Abortion rates increased sharply after the 1950’s as the medical procedures developed to make this a routine procedure. Done properly it is a relatively risk-free procedure though there are still many “unsafe” abortions in the developing and religiously repressive countries. Since 1995 abortion rates worldwide have actually decreased from about 35 per 1000 women of child-bearing age to about 28 today.  These numbers would indicate that the number of abortions taking place today is around 20-25% of the number of live births.

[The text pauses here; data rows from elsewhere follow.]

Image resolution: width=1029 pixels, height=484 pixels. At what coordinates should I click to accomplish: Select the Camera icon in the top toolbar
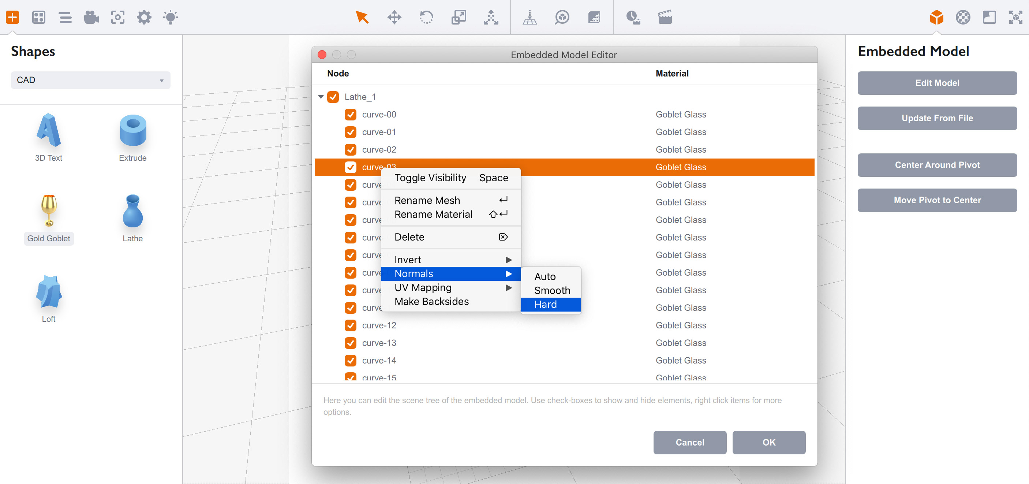91,17
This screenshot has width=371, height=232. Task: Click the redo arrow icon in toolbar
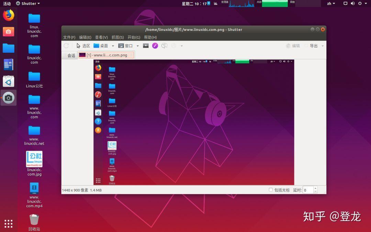66,46
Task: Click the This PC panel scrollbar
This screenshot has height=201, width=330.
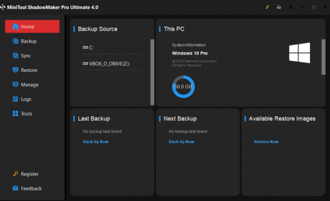Action: [324, 57]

http://www.economist.com/blogs/graphicdetail/2012/01/daily-chart-7

Global abortion rates: graphic Economist

Global abortion rates: graphic Economist

So of every 100 babies conceived around 25% are deselected by abortion and 75 proceed to birth. Only 1 of these 75 would have been conceived by “artificial” means. The genetic deselection by abortion is both direct and indirect. The detection of genetic defects in the foetus often leads to abortion and this proportion can be expected to increase as techniques for the early identification of defects or the propensity for developing a debilitating disease are perfected. In many cases abortion is to safeguard the health of the mother and does not – at least directly – involve any deselection for genetic reasons. In many countries – especially India – abortions are often carried out to avoid a girl child and this is a direct genetic deselection. It seems to apply particularly for a first child. The majority of abortions today are probably for convenience. But if the “maternal instinct” is in any way a genetic charateristic, then even such abortions would tend to be deselection in favour of those who do have the instinct.

The trends I think are fairly clear. The proportion of “artificial births” is increasing and the element of genetic selection by screening for desired charateristics in such cases is on the increase. The number of abortions after conception would seem to be on its way to some “stable” level of perhaps 25% of all conceptions. The genetic content of the decision to abort however is also increasing and it is likely that the frequency of births where genetic disorders exist or where the propensity for debilitating disease is high will decrease sharply as genetic screening techniques develop further.

It is still a long way off to humans breeding for specific charateristics but even what is being practised now is the start of eugenics in all but name. And it is not difficult to imagine that eugenics – without any hint of coercion – but where parents or the mothers-to-be select for certain characteristics or deselect (by abortion) to avoid others in their children-to-be will be de rigueur.